(Stored data)
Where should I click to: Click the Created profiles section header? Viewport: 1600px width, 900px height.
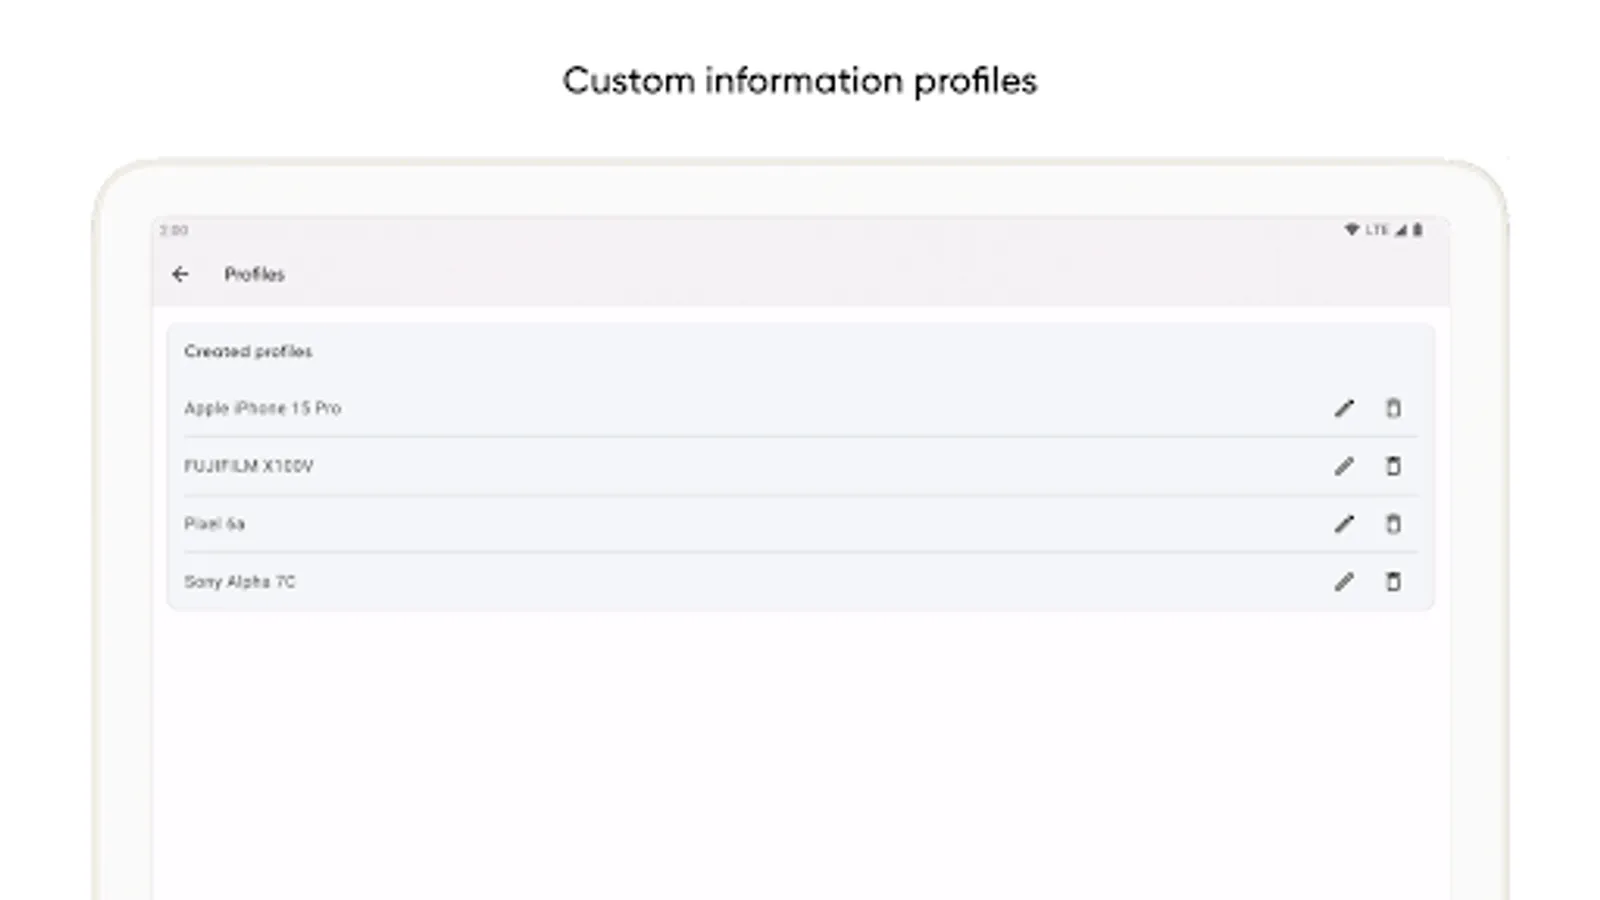[x=248, y=351]
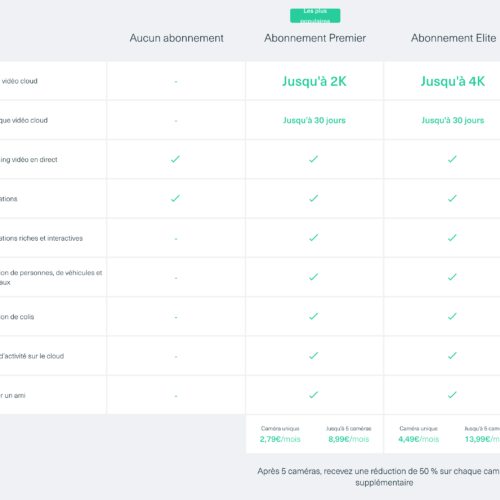
Task: Click the 8,99€/mois five cameras price
Action: point(349,439)
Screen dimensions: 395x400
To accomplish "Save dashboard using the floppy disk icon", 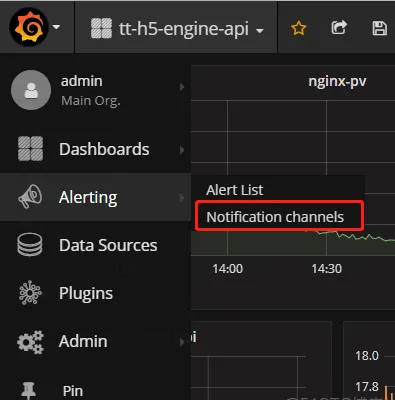I will point(379,28).
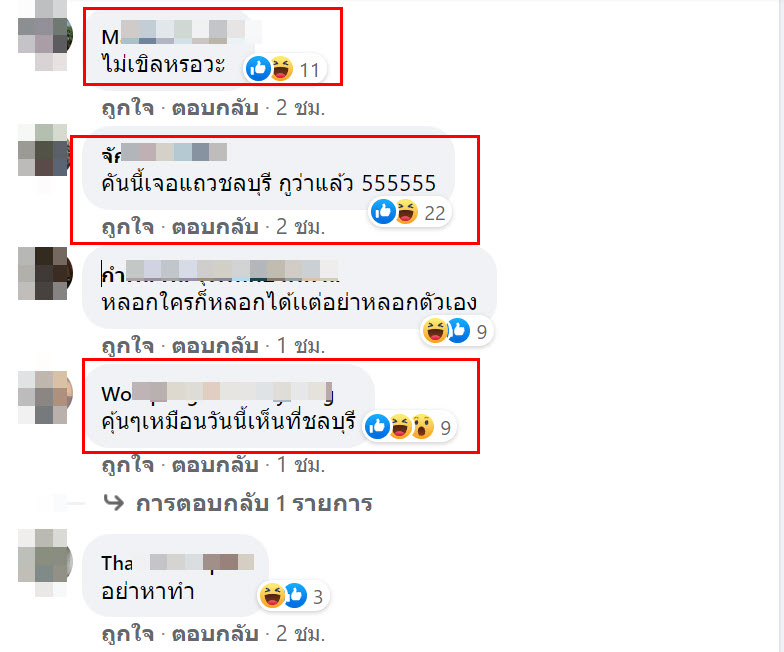Click the reaction icons showing 11 reactions

284,68
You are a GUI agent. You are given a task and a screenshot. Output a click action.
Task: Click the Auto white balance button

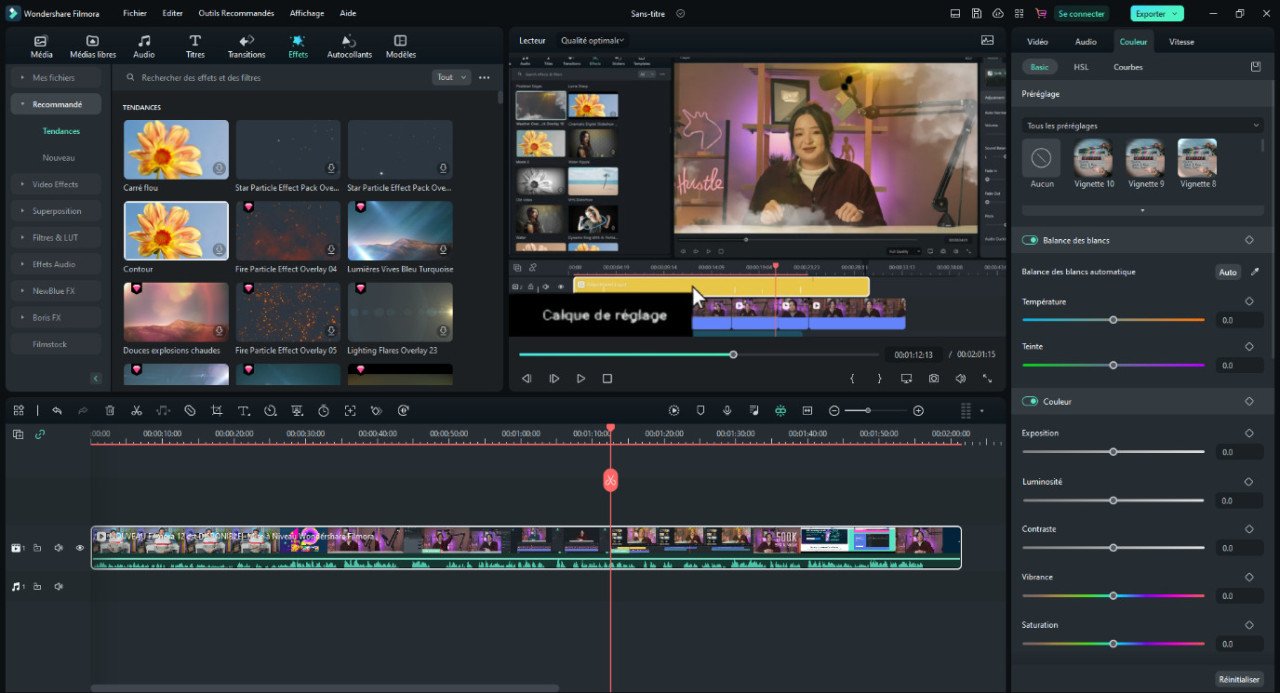(x=1227, y=271)
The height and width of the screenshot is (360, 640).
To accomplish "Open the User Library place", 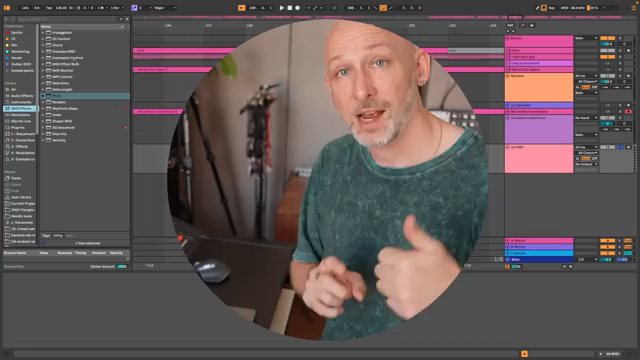I will [20, 197].
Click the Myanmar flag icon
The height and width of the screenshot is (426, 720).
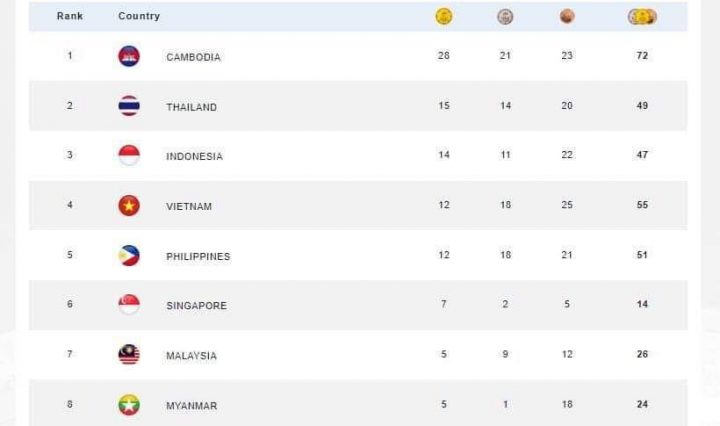click(129, 405)
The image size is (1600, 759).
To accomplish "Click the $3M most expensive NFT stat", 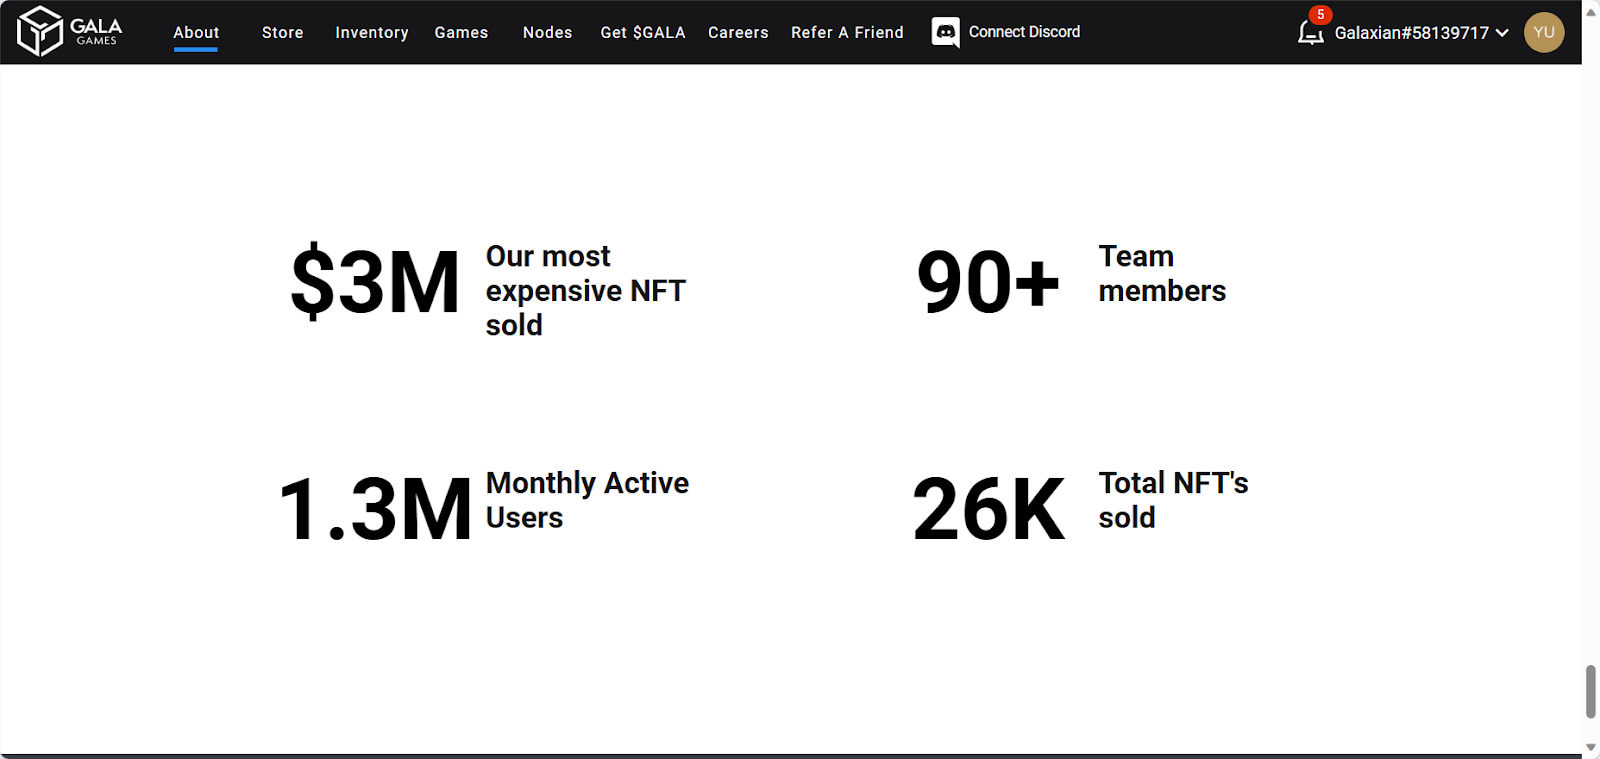I will [x=375, y=284].
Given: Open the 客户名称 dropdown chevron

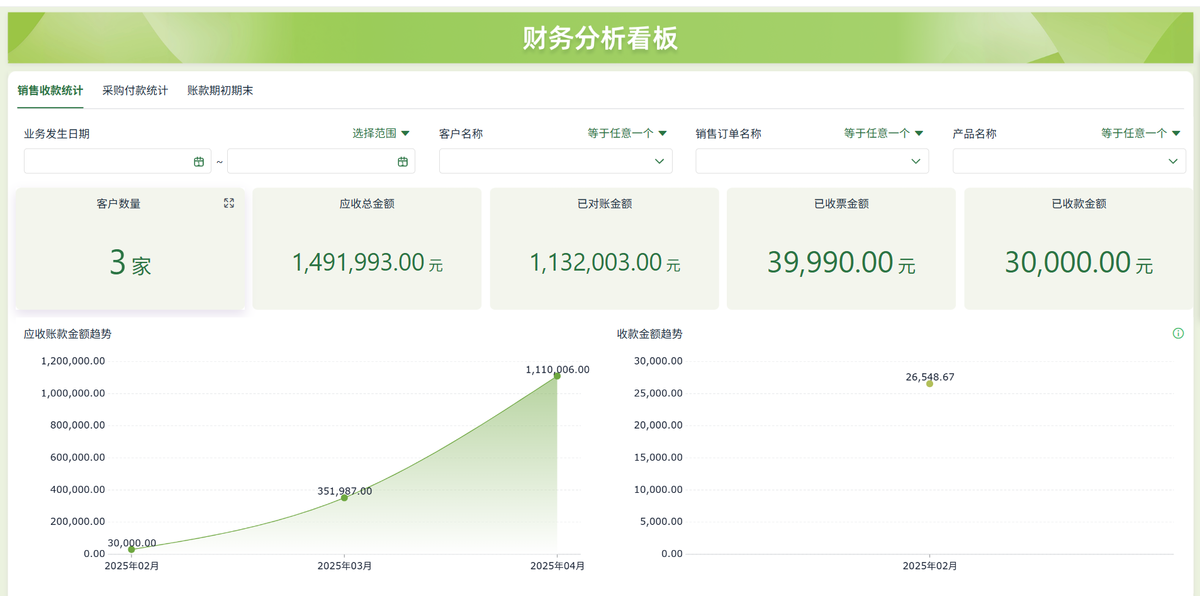Looking at the screenshot, I should (x=660, y=161).
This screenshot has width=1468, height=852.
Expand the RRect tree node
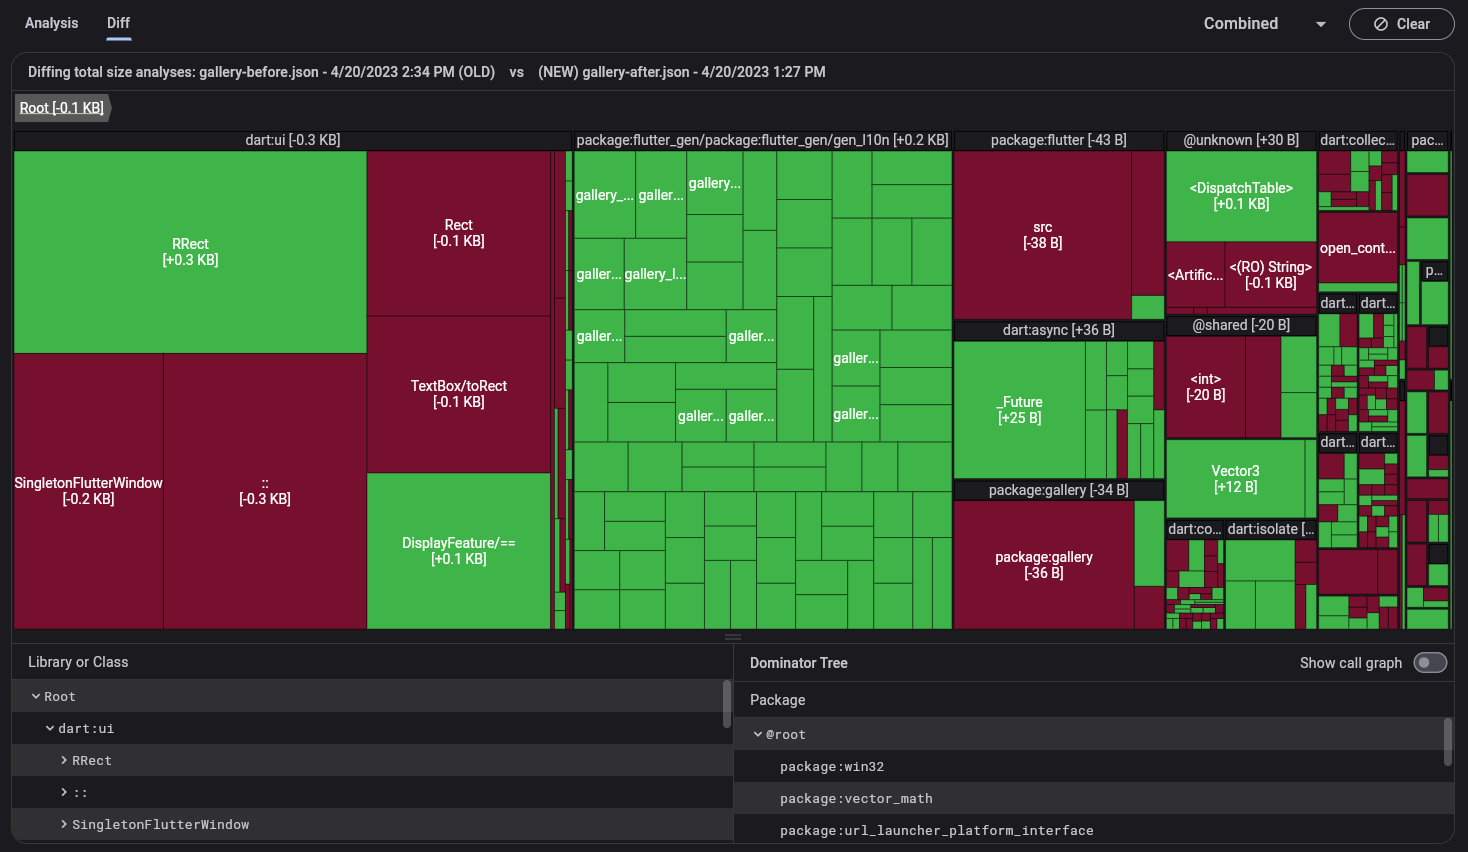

**Directions for this task:** Please print the span that begins at the line holding "Given: Open the 客户名称 dropdown chevron" and ends at the last line of the data, both ends included, with no pictures.

**Problem solution:**
Given: Open the 客户名称 dropdown chevron

Looking at the screenshot, I should (x=660, y=161).
This screenshot has width=1468, height=852.
Expand the RRect tree node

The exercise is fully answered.